=== Written problem A ===
In the forum thread about a slow, crashing Mac, what kind of install did tluna33 report doing?

*** Reading text

# crashing and slow



## tluna33 (Feb 16, 2012)

Since i upgrated??? to Mavarick, my mac pro is so slow that when i try to open some app. or something on the net, i have to be careful not to click it again because i think i didn't click it hard enough, it will crash, is this a failer in the Mavarick system or ???

I did all the updates and rebooted, and for a day, it was fast and no chrashes, but that was only for a day.


----------



## joeten (Dec 4, 2008)

Hi see the second post here https://discussions.apple.com/message/24021041?tstart=0#24021041?tstart=0 and see if that helps


----------



## sinclair_tm (Mar 11, 2005)

Did you do a clean install, or an upgrade of a older OS X install? Also, do you have any none Apple apps installed on your Mac that run at startup and in the background?


----------



## tluna33 (Feb 16, 2012)

sinclair_tm said:


> Did you do a clean install, or an upgrade of a older OS X install? Also, do you have any none Apple apps installed on your Mac that run at startup and in the background?


tnx, i did a clean install, with regard to the last part "no", nothing else.


----------



## sinclair_tm (Mar 11, 2005)

How much RAM do you have, is it all Apple RAM? And how old is the hard drive, how full is it?


----------

******

=== Written problem B ===
Give only the number of lines in the listing that contain the string "Task".

*** Source records

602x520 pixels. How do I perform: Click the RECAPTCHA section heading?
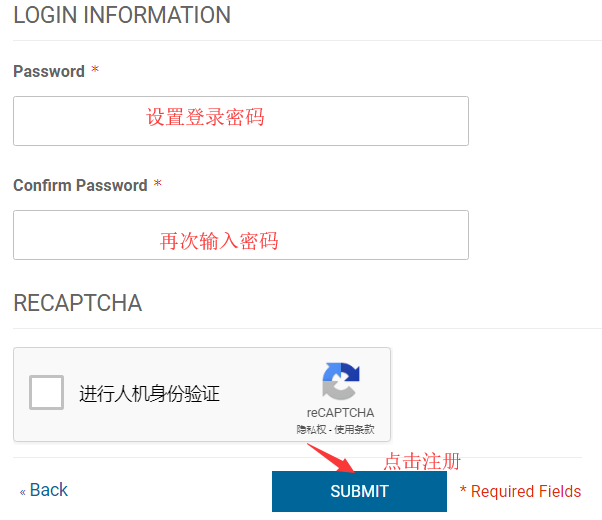point(78,303)
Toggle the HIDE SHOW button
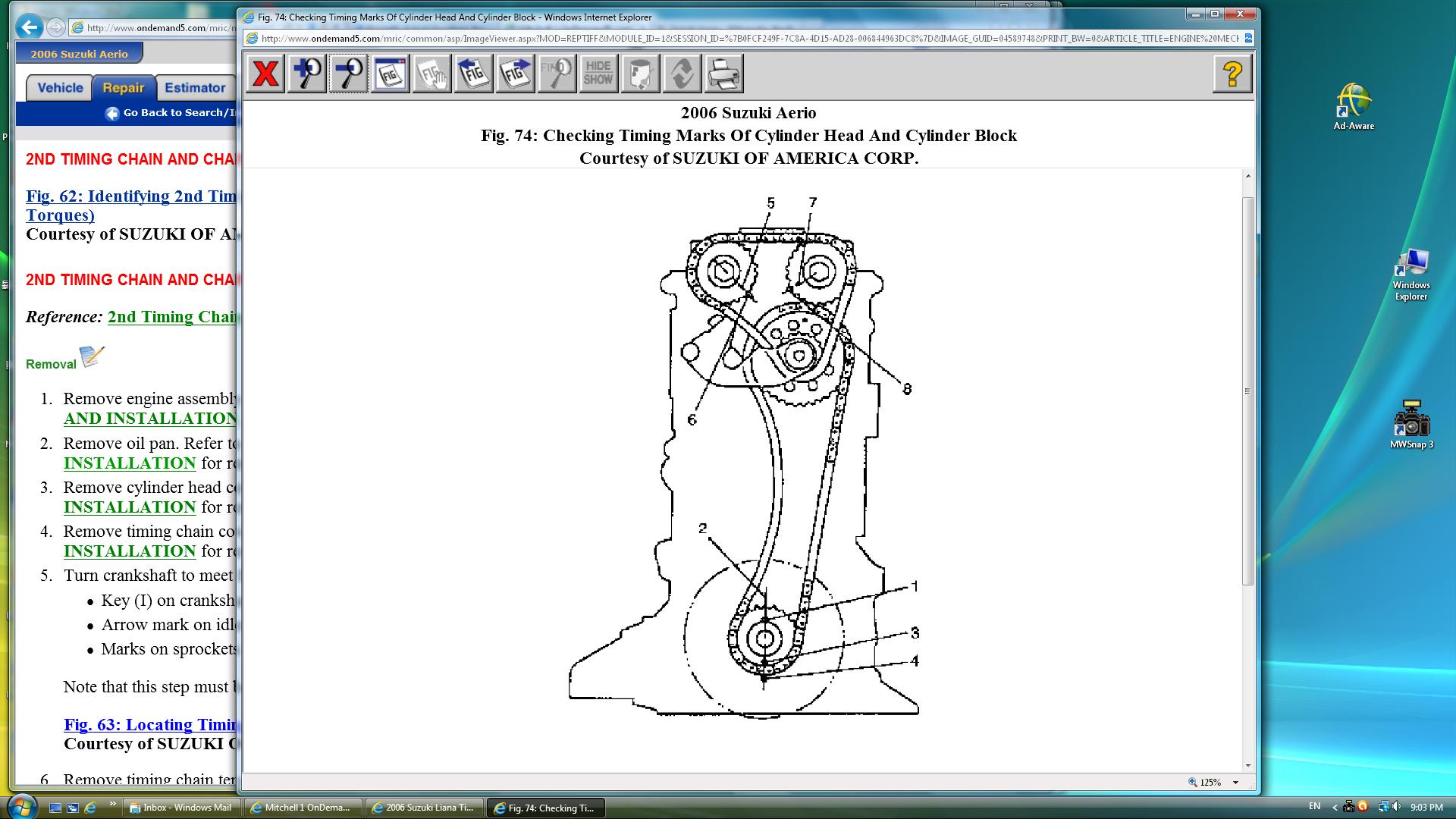1456x819 pixels. tap(598, 74)
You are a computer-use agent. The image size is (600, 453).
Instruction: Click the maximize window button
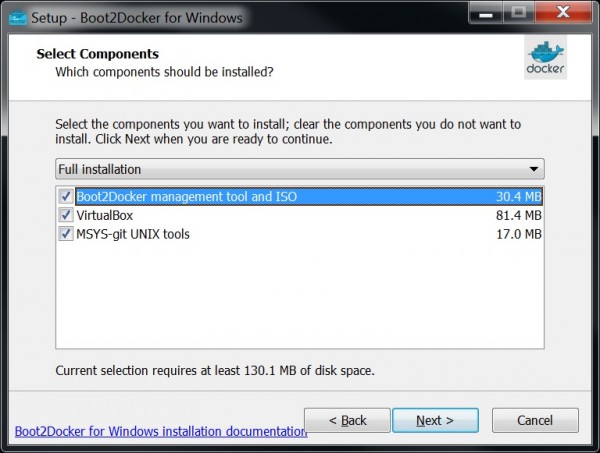(521, 14)
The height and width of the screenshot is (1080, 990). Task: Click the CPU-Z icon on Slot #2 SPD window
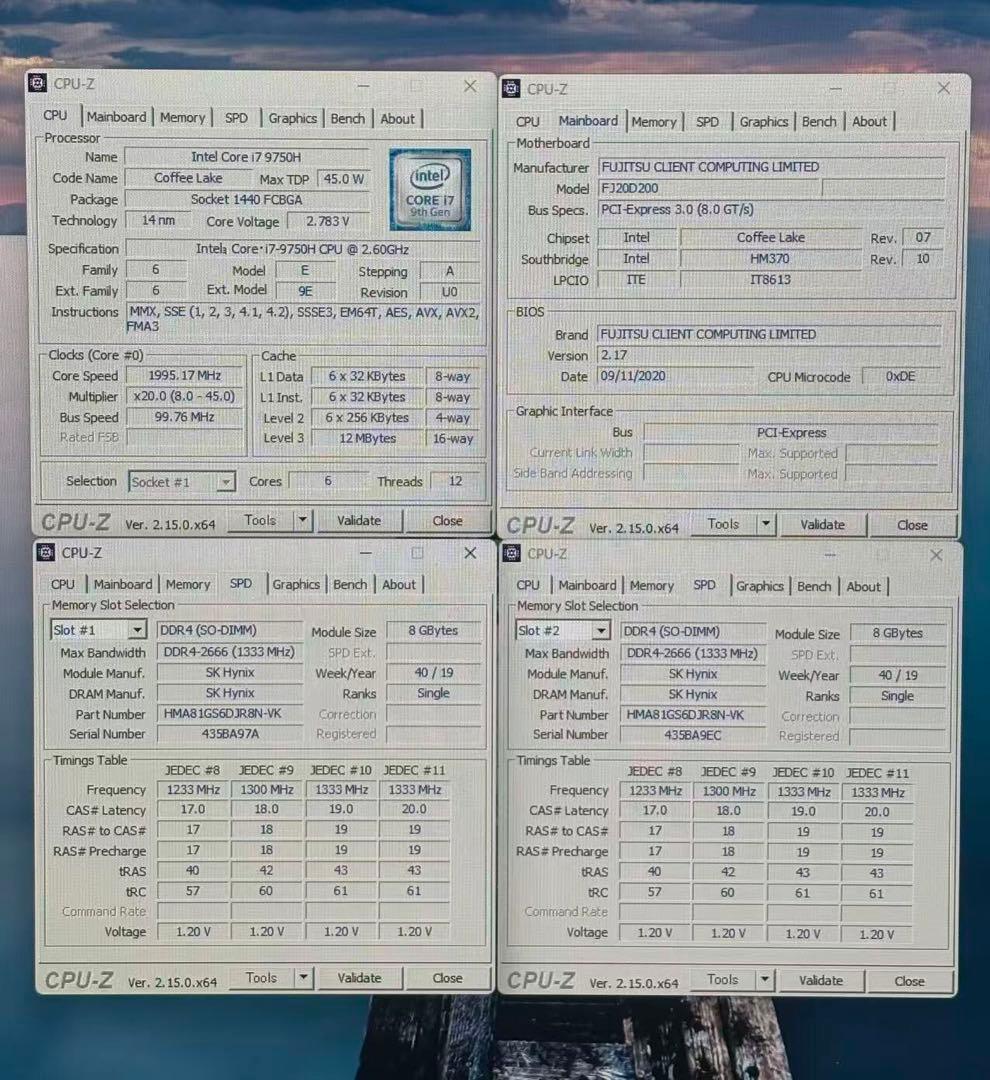511,555
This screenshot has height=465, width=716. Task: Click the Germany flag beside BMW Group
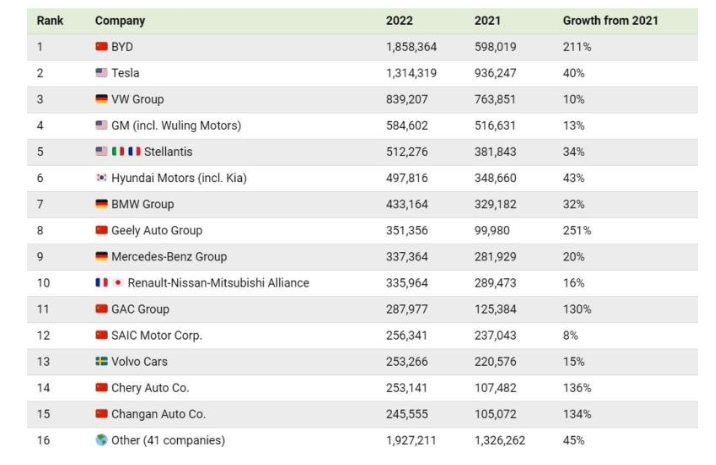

******

=== Solution A ===
A clean install.

=== Solution B ===
2